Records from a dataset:
* * * * *
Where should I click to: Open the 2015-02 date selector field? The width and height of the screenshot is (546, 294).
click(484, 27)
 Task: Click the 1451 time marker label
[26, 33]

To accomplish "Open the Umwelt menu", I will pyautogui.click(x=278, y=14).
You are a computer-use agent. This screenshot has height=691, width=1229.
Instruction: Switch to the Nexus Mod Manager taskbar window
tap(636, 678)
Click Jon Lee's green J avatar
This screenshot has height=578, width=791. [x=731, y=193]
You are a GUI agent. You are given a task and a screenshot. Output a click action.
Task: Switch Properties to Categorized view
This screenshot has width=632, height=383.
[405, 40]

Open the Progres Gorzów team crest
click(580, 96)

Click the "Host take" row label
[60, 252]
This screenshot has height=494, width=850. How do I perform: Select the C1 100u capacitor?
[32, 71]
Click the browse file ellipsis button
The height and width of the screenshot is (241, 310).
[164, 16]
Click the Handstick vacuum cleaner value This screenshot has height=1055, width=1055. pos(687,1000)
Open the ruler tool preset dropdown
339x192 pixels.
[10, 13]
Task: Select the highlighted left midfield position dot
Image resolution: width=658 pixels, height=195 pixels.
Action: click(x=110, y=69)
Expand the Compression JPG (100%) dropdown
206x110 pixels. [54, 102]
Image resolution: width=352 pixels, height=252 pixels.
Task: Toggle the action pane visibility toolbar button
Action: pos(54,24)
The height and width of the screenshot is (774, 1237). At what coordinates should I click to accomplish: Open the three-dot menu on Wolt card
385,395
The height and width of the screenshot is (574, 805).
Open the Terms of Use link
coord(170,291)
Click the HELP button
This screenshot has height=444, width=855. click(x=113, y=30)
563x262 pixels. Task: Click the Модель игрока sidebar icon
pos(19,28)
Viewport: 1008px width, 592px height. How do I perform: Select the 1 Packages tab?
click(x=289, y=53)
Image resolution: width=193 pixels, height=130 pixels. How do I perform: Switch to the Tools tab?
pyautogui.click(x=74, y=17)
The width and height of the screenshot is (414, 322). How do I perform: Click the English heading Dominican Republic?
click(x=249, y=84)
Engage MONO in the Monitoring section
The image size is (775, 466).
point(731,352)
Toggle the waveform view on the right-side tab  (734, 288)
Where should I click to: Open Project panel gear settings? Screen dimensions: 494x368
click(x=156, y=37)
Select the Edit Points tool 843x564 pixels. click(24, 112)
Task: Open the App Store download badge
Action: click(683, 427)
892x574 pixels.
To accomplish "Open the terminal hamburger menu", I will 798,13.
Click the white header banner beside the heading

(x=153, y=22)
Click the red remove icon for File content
* * * * *
▸ Work task:
Tell how many lines above include "agent", and add no other text.

▸ Response to the exercise:
2